Input data =>
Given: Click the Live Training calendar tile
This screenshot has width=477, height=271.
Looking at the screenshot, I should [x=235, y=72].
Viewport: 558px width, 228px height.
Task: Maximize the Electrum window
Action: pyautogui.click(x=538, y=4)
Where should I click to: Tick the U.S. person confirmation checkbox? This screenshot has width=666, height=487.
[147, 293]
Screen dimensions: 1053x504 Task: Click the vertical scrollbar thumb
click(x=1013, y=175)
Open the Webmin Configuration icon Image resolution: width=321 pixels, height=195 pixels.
...
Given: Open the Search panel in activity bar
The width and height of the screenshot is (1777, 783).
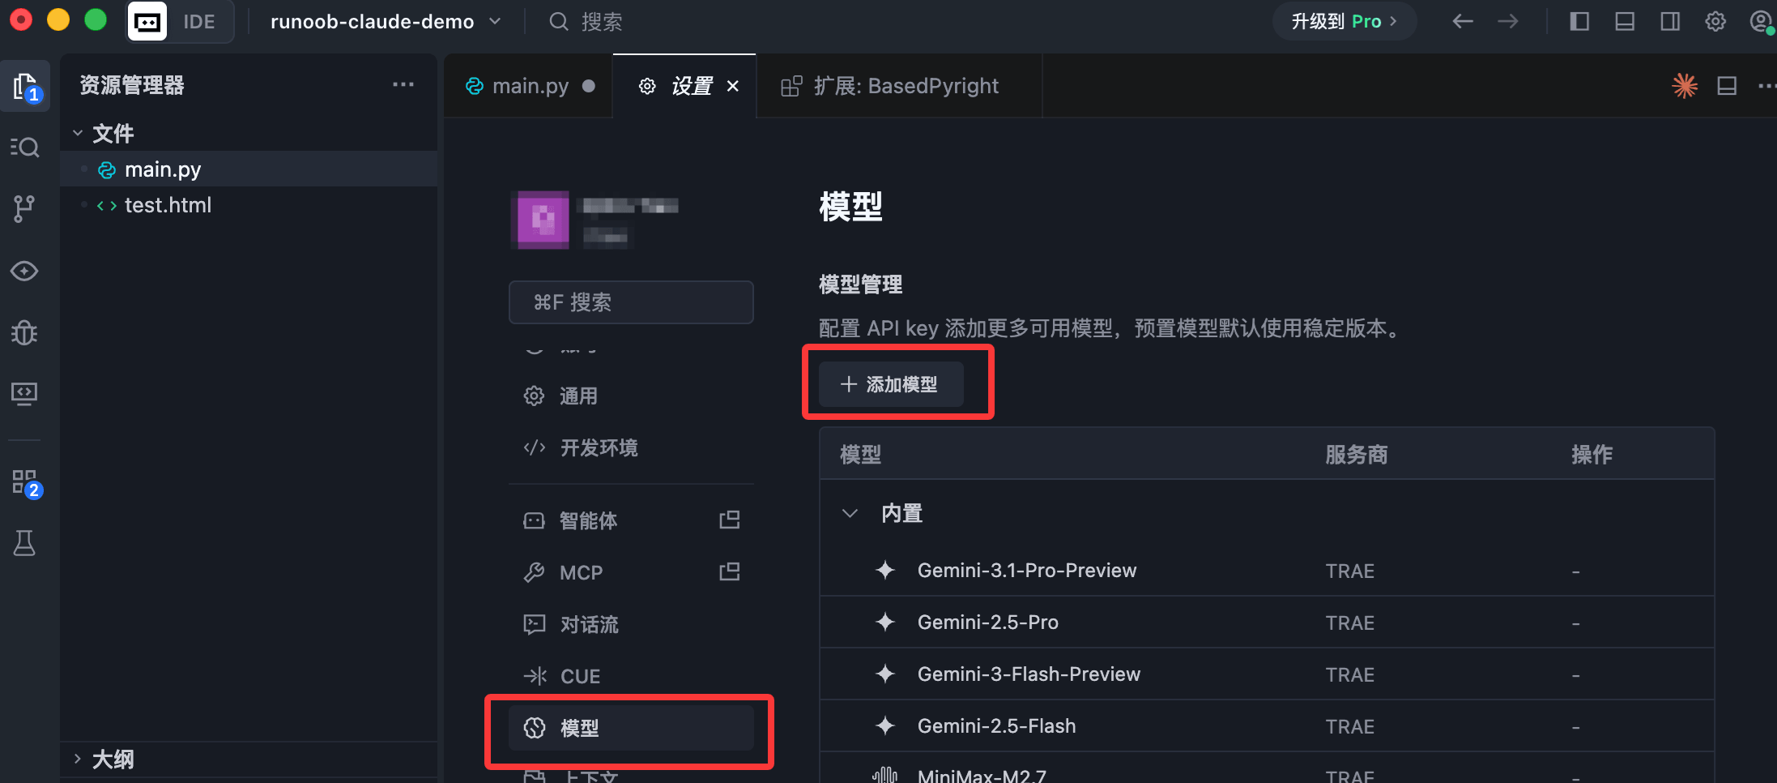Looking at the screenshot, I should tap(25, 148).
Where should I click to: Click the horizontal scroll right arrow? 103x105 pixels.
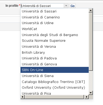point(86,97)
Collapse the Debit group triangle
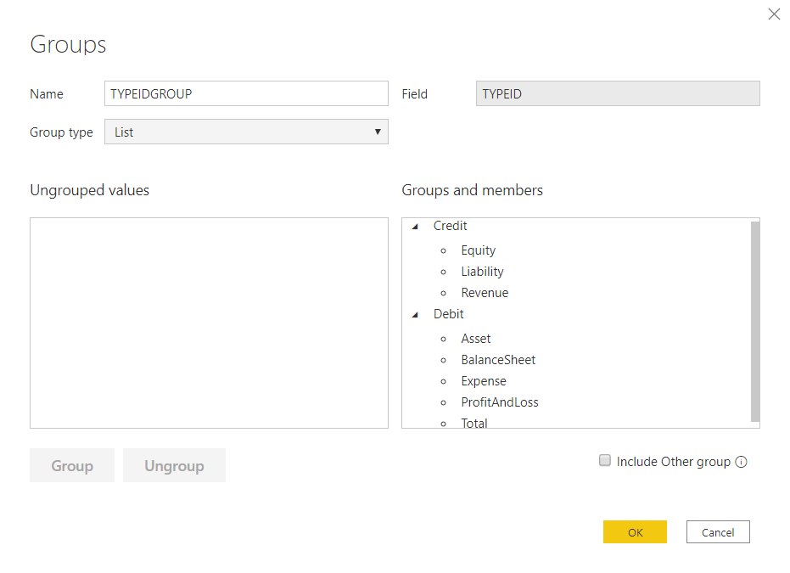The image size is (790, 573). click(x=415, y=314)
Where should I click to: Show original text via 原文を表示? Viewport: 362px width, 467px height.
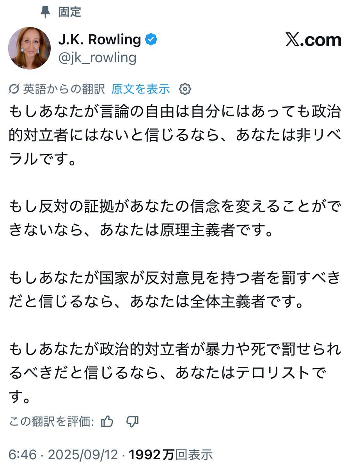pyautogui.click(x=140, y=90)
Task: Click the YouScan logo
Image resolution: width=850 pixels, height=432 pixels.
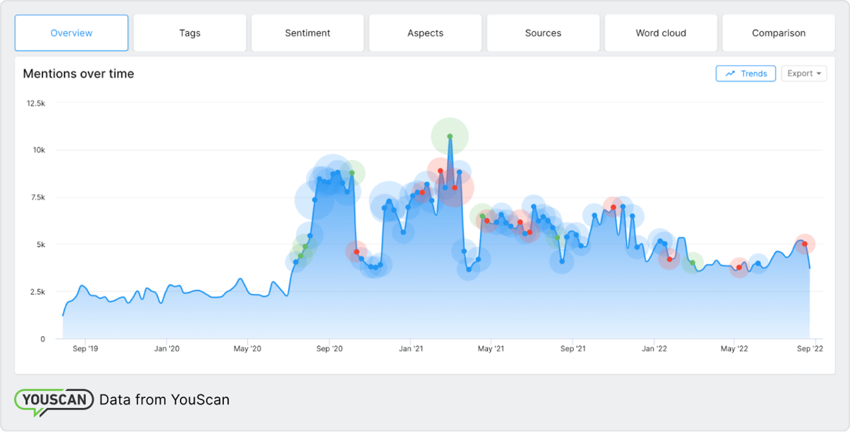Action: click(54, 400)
==
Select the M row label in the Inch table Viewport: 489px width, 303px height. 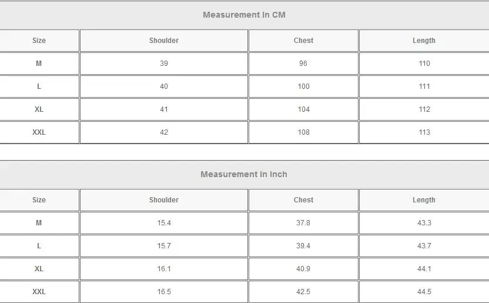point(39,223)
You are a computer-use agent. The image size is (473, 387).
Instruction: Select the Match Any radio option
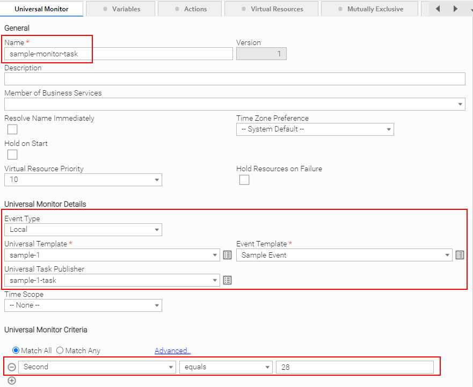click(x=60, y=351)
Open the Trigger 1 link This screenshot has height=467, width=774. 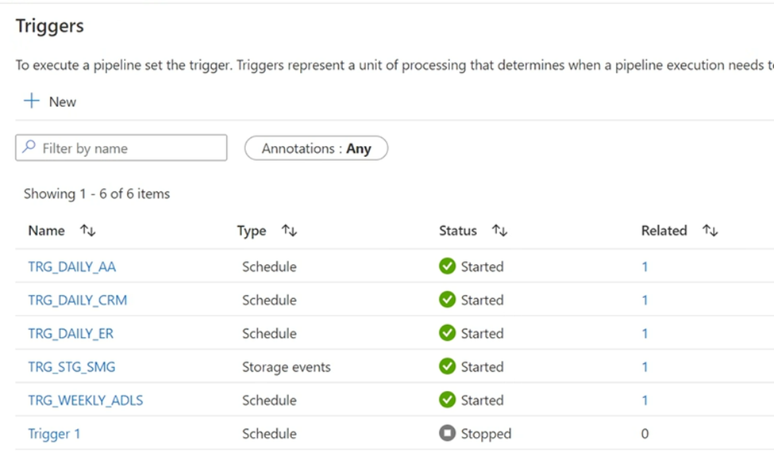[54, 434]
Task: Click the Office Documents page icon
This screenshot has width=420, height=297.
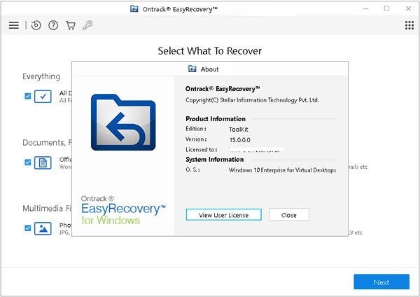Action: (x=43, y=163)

What the task requires => Among the lines above, find those holding "icon" and copy each one.

Task answer =>
Open the Webmin Configuration icon Image resolution: width=321 pixels, height=195 pixels.
Task: Click the Office Documents page icon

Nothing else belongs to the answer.